■ **Extrait à lire**

········

Engagé depuis longtemps dans le Conseil de développement de Nantes Métropole, auprès de Jean‐Joseph Régent puis de Philippe Audic, j’exprime ici ma passion pour que vive librement une expression citoyenne, à distance des émotions fugaces, de la pression de l’immédiateté et de l’air du temps.
Je partage la volonté métropolitaine de faire vivre la citoyenneté mais, au‐delà des intentions affichées, je déplore que le débat de fond sur la conception du dialogue citoyen, la gouvernance et l’organisation du futur Conseil de développement soit occulté. J’espère avec conviction, mais prudence, qu’il n’est pas trop tard pour essayer de l’ouvrir.
L’affichage du dialogue citoyen
Depuis le début du nouveau mandat, en juillet 2020, la Métropole a séquencé le contenu de sa gouvernance en matière de dialogue citoyen. Se sont ainsi enchaînées les délibérations « poupées gigognes », parfois redondantes et peu lisibles pour le citoyen. Il y a eu l’approbation le 16 octobre 2020 d’une charte de déontologie, le 9 avril 2021 d’un pacte de gouvernance et enfin le 8 octobre 2021 d’un pacte de citoyenneté. Parfois les élus eux‐mêmes s’y perdent…
Dans ces trois documents, la Métropole affirme sa volonté d’une démocratie en continu (selon l’expression de Pierre Rosanvallon), inclusive et citoyenne. Tout en réaffirmant la pleine légitimité de la démocratie représentative, le dialogue citoyen est un principe affirmé de l’action publique locale.

········

■ **Entrées fournies**
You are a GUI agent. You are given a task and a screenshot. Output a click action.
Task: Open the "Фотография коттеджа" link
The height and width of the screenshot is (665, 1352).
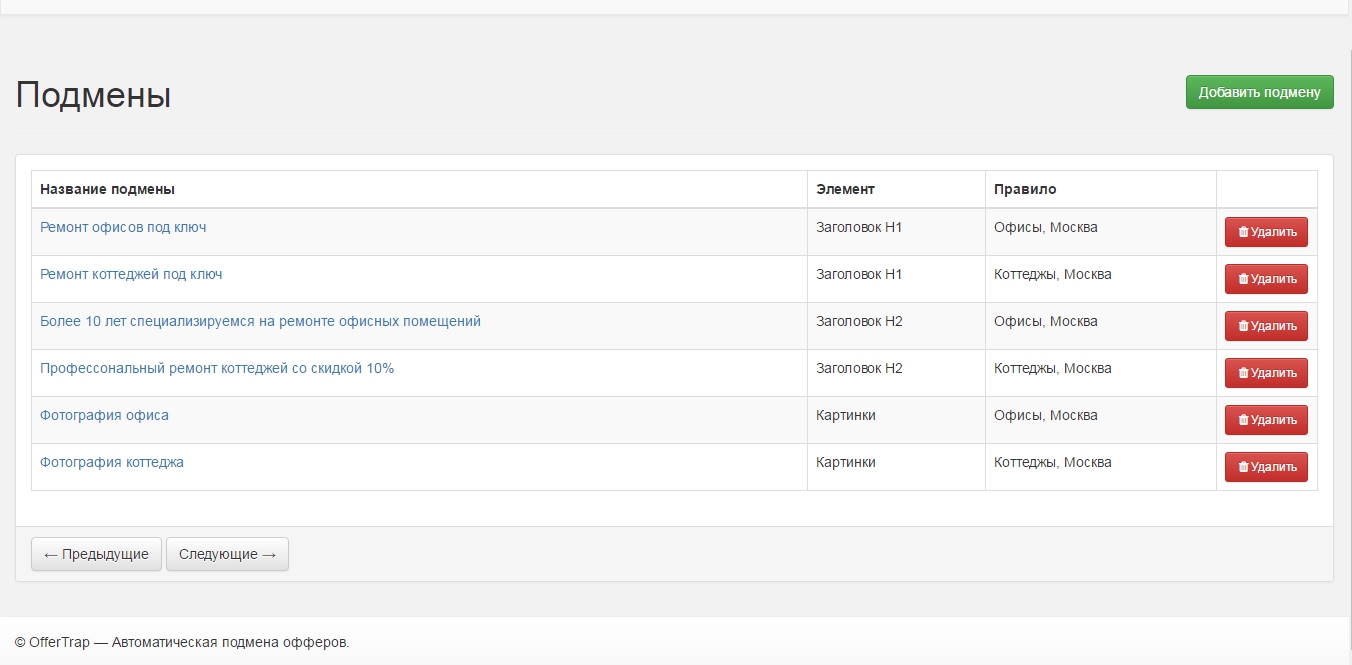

········

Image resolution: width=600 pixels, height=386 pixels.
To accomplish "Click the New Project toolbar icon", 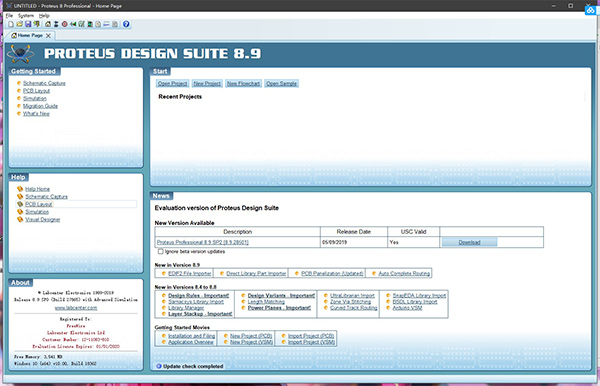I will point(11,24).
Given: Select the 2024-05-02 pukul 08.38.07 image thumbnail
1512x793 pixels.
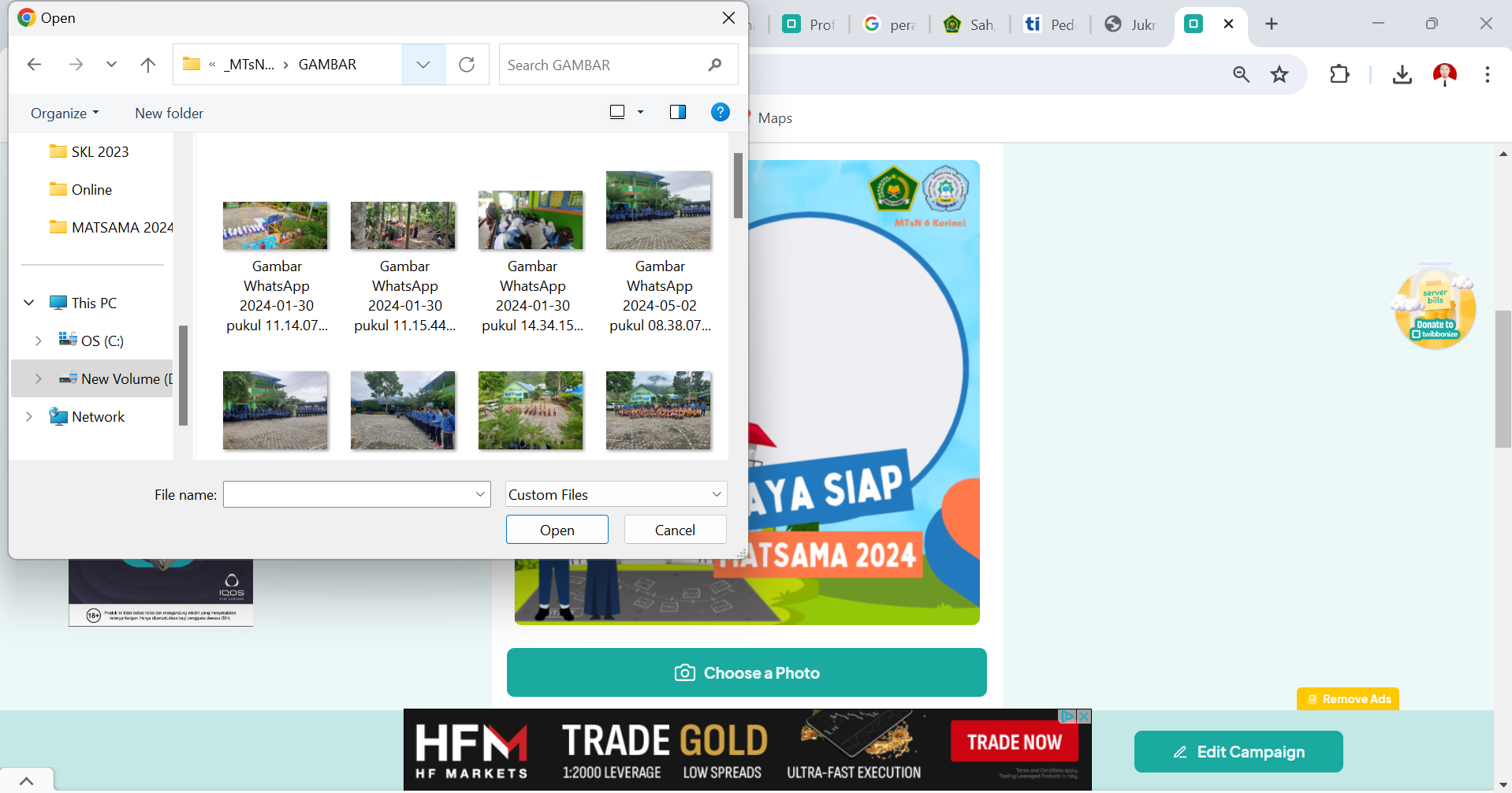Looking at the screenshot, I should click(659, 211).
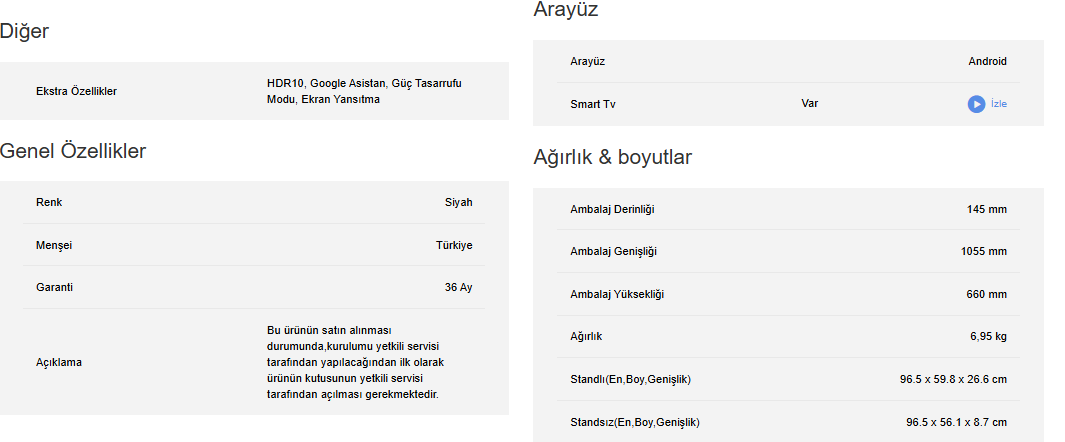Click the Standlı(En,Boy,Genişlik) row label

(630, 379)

········

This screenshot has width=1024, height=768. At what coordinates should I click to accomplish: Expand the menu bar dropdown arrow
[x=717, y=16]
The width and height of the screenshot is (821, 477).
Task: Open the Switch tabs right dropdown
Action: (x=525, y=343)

········

■ **Consignes**
A) Dans les entrées, recopiez sans rien changer le passage qui commence à la ligne contenant « You are a GUI » et se termine à la ligne contenant « The height and », ces deux lignes comprises.
B) Prolongez le texte sur le dialogue citoyen à Nantes Métropole à partir de l'endroit où il s'arrête.

■ **Réponses**
A)
You are a GUI agent. You are given a task and a screenshot. Output a click action.
Task: Open the "Фотография коттеджа" link
The height and width of the screenshot is (665, 1352).

B)
La délibération du 8 octobre 2021 traite la refondation du Conseil de développement dans cette logique de poupées gigognes. La Métropole a ainsi confié une mission de préfiguration du nouveau Conseil à un collectif d’une dizaine de personnes, qu’elle « encadrera ». Nul ne connait les critères de choix des membres de cette mission qui s’ajoute au groupe d’élus déjà constitué pour l’élaboration du pacte de citoyenneté métropolitaine. Une poupée gigogne de plus ?
Le format du futur Conseil de développement. Un débat occulté ?
La composition de ce collectif de citoyens doit répondre à des critères multiples difficilement compatibles pour un petit groupe : parité, diversité géographique, socio‐professionnelle et générationnelle. Des membres de l’ancien Conseil y participent mais aucun vraiment impliqué dans l’équipe d’animation. Faire du passé table rase ?
Pour la crédibilité de ce collectif, ses débats devraient être publics et le rôle des élus et des services, plus clairement défini.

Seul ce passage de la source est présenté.